We would like to upgrade the time it takes to put data onto the gpu and pull it off. Plus we would like a set of standard automatic augmentations that can be performed ideally inline with loading the image (crop, flip, translate, scale, rotate, potentially color space transformation). Inline means during training and not a preprocess step; we would like our networks to never see the exact same image twice during training.
Most gpu-based neural networks tend to not get to full utilization of the GPU because at least in part getting the data to the GPU and off of the GPU effectively throttles the training/inference.
Because we have a few people working in networks that are doing image analysis and it seems this will continue for the near future, it would be good to invest some time building out tools and a system to use to do this.
Setting some baselines, assume 10,000 images of 256 by 256. An output of 1000 float/double numbers.

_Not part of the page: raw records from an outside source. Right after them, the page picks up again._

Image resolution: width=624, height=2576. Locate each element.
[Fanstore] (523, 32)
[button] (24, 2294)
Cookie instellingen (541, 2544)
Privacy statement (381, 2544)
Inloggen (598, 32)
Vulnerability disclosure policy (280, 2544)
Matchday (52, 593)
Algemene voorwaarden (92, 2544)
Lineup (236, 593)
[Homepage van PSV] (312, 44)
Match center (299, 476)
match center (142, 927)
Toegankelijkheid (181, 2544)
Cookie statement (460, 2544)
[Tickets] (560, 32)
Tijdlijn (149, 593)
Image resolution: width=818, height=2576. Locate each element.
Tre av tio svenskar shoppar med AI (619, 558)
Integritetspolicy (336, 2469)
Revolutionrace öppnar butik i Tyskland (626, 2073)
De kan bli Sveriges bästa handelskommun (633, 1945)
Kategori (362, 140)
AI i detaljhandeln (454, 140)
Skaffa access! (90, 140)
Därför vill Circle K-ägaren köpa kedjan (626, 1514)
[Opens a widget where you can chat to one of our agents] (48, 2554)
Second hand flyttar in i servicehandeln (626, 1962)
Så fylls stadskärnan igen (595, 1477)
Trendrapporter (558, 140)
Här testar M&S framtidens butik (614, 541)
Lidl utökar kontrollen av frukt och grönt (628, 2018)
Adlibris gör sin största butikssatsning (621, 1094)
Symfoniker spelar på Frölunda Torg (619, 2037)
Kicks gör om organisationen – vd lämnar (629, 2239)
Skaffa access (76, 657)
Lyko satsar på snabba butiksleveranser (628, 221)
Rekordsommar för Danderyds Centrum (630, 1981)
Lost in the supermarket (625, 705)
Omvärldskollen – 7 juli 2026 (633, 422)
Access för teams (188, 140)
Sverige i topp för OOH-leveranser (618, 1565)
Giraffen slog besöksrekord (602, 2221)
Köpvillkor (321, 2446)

If we can get inline loading of images (meaning if we do not need to write out a specialized file) working on a normal compute we can get through 10,000 images fast enough we should be able to avoid writing out a specialized file. So the first step is can you load 10,000 images in under like 10 seconds on the cpu. Ideally under 5 because we would also like to apply some elementary operations in order to augment datasets so having another 5 seconds to apply random loss-invariant transformations would be ideal.
You could also write these images into a memory mapped file (of bytes or floats) and load the file but there is a solid chance that opencv implements the ideal transformations in considerably less time than we can implement them in java but there is also a chance that is false.
The worst scenario is to write out a binary file post-transformations. This means that our nets could potentially learn the specific transformations which we certainly do not want.
Then can we need to shuffle data onto the GPU in into a coalesced buffer for a batch size of say 64-128. Then a similar system to shuffle the 1000 doubles off the gpu to the cpu with same batch size, and perform some analysis on those vectors (like generate loss/softmax accuracy, etc).